In conclusion, if you have a really nice smart phone, the need for one of these cameras is diminishing. Still, this one does better zooming and is overall more useful when we need to do something like take video of an event or a trip. You can also record 1920 x 1080 60p videos and 9.2MP still images which is better than my phone can do. With the couple reservations I've mentioned above, this is a danged nice little camera and we are looking forward to using it some more. If I find any other neat options or pitfalls I'll update this review. As of now, I'm just interested in trying this sucker out some more.
We got to use it a little more and are finding some nice new features. The manual tells us almost literally nothing so it's been trial and error. There's a nice option that I located that will tell it you're working in low light and make the picture slightly better in it. There are also some, in my opinion, worthless filters you can apply to images that just make things look worse, except the black and white filter which might be fun to use sometime.
The biggest thing we found though is that the camera will by default record in two file formats at once.

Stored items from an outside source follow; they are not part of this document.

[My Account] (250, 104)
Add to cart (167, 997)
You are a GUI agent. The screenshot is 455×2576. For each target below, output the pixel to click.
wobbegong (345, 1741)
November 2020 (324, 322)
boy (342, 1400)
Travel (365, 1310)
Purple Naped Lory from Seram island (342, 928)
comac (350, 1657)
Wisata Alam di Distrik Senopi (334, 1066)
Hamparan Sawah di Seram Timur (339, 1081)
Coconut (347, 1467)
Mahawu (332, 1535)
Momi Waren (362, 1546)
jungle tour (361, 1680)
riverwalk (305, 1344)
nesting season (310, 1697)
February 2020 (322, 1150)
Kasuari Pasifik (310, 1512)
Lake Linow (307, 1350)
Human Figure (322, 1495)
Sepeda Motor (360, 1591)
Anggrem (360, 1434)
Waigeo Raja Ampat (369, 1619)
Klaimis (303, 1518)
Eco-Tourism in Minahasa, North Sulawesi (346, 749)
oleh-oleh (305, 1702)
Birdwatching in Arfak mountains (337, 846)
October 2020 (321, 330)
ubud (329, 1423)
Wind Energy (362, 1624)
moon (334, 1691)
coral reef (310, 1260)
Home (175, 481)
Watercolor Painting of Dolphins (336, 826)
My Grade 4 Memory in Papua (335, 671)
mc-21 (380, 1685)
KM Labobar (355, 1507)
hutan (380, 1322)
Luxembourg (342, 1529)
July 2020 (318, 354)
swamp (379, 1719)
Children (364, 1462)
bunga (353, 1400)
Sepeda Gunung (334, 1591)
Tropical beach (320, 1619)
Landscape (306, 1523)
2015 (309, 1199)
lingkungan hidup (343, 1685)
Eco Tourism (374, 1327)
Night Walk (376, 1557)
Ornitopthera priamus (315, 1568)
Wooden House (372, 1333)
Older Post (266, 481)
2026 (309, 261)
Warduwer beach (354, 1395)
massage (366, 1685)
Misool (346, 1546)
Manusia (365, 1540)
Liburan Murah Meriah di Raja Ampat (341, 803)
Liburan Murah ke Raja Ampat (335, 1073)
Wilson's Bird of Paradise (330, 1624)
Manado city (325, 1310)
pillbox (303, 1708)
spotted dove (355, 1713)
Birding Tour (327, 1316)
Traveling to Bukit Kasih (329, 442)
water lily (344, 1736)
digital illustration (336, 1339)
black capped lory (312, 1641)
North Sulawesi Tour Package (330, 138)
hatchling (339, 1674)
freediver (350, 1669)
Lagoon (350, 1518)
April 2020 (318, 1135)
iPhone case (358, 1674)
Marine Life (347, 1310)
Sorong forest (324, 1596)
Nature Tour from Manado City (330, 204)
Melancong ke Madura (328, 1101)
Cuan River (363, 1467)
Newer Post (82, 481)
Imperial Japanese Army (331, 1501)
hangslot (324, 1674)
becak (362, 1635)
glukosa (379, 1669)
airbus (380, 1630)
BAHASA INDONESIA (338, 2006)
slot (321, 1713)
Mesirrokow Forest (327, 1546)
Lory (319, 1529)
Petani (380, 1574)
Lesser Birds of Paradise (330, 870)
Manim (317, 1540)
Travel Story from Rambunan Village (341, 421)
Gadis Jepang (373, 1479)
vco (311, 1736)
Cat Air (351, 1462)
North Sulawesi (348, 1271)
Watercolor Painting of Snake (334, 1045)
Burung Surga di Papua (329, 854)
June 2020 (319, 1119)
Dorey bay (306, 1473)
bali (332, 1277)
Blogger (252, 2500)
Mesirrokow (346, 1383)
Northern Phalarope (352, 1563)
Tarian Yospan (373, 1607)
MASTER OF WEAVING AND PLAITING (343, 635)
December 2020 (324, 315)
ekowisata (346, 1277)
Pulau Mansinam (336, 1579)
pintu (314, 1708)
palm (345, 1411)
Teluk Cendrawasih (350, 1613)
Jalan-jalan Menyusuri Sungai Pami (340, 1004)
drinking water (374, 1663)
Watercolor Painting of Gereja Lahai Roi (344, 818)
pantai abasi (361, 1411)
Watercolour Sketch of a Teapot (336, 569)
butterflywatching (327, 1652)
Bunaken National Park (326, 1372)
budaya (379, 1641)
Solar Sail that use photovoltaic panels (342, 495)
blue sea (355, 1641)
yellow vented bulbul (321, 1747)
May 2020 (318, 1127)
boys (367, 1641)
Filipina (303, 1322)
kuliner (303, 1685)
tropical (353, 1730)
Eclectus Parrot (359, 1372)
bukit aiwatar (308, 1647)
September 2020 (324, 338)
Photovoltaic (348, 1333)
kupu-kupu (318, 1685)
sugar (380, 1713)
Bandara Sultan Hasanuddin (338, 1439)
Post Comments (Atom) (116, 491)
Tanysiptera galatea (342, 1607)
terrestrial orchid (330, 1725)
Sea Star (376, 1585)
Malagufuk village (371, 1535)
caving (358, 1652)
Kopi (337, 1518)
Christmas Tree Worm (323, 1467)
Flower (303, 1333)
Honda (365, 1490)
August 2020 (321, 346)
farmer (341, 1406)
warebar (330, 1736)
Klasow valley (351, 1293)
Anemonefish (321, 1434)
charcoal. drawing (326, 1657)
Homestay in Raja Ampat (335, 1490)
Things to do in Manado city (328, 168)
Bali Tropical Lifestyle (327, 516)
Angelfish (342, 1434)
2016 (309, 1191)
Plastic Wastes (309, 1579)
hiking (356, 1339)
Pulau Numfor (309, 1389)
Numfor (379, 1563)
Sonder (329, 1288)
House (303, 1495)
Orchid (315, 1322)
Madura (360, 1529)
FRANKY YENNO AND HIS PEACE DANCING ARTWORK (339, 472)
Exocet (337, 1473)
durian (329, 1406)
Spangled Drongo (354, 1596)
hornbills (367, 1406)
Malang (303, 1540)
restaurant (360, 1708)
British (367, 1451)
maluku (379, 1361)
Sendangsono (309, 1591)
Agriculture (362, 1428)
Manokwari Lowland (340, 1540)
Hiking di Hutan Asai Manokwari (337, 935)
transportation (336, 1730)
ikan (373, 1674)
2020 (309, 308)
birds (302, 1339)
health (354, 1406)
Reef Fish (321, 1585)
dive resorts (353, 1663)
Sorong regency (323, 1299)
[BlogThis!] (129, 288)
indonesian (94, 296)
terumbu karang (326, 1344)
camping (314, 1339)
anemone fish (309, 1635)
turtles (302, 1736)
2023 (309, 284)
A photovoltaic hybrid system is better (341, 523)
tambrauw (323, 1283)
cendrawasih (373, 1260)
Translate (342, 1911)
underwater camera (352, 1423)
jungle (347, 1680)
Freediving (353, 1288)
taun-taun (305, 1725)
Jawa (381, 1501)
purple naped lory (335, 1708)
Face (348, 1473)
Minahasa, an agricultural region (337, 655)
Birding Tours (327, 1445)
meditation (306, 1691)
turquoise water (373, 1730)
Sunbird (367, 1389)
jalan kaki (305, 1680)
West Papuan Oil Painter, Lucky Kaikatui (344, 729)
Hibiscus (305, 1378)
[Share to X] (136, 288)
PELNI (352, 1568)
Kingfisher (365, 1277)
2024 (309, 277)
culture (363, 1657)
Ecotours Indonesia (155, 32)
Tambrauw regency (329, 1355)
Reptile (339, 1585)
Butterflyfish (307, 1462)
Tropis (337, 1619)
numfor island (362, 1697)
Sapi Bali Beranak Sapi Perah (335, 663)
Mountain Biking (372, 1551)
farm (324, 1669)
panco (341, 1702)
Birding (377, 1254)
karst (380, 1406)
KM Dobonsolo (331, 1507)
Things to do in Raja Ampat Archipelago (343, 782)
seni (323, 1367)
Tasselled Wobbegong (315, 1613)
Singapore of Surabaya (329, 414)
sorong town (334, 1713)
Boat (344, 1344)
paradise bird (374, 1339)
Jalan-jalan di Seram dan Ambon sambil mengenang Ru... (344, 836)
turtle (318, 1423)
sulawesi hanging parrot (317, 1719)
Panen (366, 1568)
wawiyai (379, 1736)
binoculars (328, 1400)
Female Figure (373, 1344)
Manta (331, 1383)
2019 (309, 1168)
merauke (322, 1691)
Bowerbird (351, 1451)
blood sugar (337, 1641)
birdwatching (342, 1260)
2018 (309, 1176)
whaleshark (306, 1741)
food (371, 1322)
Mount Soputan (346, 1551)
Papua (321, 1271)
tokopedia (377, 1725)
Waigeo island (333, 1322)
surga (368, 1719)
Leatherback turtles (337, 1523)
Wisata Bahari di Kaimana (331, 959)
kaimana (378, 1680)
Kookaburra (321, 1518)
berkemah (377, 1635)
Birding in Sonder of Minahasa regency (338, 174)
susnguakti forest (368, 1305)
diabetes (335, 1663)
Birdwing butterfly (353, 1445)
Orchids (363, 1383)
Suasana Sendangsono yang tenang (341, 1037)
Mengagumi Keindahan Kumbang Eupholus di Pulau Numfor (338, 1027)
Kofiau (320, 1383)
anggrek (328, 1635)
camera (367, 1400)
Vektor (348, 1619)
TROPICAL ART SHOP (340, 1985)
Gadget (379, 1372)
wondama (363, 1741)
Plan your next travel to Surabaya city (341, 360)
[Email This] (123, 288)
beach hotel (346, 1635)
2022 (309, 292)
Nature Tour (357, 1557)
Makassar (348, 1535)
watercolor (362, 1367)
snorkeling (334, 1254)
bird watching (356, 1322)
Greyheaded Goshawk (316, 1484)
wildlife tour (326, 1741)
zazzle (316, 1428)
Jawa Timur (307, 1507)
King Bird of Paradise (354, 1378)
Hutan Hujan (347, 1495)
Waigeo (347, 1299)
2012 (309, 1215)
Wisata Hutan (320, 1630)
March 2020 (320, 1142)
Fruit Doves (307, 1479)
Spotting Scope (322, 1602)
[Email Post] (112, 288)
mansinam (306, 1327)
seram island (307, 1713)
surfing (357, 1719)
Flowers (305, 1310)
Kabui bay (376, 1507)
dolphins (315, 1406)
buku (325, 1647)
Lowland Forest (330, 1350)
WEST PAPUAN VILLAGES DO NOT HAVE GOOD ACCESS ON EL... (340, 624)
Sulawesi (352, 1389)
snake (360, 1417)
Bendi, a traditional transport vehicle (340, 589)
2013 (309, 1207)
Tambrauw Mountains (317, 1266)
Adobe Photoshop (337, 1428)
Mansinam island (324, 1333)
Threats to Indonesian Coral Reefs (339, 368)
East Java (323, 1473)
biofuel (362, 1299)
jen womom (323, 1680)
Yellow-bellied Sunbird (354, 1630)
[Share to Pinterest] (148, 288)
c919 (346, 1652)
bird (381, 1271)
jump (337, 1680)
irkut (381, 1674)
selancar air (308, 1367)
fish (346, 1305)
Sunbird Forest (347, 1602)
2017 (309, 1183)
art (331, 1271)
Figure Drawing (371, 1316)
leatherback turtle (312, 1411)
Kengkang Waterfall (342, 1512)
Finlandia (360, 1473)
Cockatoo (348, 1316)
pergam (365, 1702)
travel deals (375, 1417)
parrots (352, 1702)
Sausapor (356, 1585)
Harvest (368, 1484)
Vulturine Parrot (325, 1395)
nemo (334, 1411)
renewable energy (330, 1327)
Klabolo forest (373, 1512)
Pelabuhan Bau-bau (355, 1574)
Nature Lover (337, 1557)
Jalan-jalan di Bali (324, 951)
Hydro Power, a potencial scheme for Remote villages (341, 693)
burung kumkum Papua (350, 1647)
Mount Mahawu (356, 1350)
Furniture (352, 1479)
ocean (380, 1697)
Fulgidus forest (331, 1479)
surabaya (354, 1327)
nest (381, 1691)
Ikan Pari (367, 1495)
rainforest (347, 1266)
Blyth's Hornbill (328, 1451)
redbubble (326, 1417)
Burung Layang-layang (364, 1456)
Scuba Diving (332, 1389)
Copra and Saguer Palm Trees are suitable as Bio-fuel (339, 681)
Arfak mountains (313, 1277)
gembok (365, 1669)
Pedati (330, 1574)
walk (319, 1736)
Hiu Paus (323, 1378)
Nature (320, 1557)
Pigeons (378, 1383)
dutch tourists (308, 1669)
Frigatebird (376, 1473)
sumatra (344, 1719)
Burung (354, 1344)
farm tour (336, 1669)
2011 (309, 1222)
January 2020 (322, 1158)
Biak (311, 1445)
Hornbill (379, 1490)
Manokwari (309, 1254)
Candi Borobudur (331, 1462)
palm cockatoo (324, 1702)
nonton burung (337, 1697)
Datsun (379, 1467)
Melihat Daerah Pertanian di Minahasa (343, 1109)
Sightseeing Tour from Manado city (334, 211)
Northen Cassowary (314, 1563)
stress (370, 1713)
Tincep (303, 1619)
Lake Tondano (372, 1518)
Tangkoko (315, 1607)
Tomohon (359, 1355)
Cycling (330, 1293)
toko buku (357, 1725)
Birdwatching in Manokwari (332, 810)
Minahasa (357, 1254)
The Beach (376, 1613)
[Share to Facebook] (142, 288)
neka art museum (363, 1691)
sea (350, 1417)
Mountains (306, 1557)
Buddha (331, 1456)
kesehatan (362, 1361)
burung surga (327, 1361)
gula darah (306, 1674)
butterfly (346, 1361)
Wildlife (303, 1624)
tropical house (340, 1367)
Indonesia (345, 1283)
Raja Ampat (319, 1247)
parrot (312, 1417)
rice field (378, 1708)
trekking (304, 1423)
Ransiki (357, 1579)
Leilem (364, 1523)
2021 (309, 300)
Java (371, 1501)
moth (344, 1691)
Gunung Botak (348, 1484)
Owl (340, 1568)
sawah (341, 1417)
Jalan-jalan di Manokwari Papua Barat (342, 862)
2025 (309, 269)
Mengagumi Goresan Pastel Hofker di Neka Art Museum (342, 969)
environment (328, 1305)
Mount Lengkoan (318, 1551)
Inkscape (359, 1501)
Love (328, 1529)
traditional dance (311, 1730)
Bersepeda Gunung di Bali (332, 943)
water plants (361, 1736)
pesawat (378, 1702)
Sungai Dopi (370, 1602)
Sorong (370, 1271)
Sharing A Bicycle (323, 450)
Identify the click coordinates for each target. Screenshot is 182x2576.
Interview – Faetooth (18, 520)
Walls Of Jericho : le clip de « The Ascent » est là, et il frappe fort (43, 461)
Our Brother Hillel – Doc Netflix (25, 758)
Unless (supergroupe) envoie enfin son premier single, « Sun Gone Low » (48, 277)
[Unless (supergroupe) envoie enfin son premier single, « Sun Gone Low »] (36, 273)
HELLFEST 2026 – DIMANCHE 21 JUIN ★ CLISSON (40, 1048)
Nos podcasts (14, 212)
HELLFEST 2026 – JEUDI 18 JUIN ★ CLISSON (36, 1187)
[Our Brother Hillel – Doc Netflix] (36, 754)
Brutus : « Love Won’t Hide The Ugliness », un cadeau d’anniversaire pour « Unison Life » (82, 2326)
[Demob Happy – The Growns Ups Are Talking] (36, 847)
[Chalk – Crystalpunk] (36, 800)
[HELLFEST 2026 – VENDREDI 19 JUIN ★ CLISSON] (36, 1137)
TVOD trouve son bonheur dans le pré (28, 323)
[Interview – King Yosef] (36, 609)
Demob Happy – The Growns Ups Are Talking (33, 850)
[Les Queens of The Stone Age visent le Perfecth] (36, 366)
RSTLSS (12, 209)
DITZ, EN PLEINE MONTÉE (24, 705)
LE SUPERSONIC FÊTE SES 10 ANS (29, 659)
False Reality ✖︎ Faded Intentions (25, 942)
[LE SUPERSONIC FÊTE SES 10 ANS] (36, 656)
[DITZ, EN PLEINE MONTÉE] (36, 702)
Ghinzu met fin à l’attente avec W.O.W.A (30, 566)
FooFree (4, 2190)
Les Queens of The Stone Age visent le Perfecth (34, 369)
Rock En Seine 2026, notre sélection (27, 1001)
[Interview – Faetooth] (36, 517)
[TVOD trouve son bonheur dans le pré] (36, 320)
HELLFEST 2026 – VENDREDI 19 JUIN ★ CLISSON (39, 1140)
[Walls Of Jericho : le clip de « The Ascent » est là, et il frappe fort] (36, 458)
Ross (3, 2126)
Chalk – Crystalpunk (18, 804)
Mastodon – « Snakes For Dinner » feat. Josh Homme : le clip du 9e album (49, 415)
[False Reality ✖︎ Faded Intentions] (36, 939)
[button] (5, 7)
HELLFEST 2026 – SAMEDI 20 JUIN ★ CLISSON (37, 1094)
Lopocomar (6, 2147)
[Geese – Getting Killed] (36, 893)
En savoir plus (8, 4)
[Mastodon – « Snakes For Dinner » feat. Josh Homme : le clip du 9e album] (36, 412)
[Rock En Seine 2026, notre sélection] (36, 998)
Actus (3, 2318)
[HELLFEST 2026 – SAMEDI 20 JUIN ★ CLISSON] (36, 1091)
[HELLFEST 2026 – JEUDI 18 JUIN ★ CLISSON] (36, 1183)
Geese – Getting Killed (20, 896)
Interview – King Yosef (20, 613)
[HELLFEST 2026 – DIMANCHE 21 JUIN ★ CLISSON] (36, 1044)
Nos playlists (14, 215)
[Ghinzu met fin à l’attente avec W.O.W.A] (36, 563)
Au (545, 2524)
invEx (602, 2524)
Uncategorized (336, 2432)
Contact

So if you want to squeeze out a little bit of extra space on the memory card you can disable the .mp4 recording. I kind of like the .mp4 recordings better though since phones can read them as well as some LCD TVs with a USB (with adapter) or memory card port. I couldn't find an option to record in .mp4 only, so it may do that because the high def format is better for video editing in addition to higher definition.
I also tested the playback on TV with the HDMI connection and it worked like a charm. We have a computer with memory card reader plugged into the majority of our TVs so it's not something we'll use often, but it's great if we take it over to a family member's house, so long as they have a LCD TV with HDMI connection. Otherwise, you're stuck playing video on the camera's display which works but is no replacement for a big screen size.
on September 2, 2015
Sorry for the delay in responding but that is another matter entirely. I cannot believe how small in size this camera is. Remarkable! About the size of a soda can. I am not a very technically inclined person but even I had little difficulty in setting this camera up for use. I am not a professional photographer but I am not blind nor am I deaf. This wonderful little camera is very easy to use. It fits in my hand like it was made just for me! The pictures it records are very, very clear and the colors seem very natural and nothing in view is missed. The sound is also remarkably clear to hear. I cannot say enough nice things about this camera and I am so pleased with my purchase. I will take this little gem with me on all my outings. I recommend this to anyone that is not wealthy enough to buy a camera costing thousands of dollars because this little gem is about all but a cinematographer needs to shoot very satisfying and rewarding scenes. Considered me an extremely satisfied and happy buyer!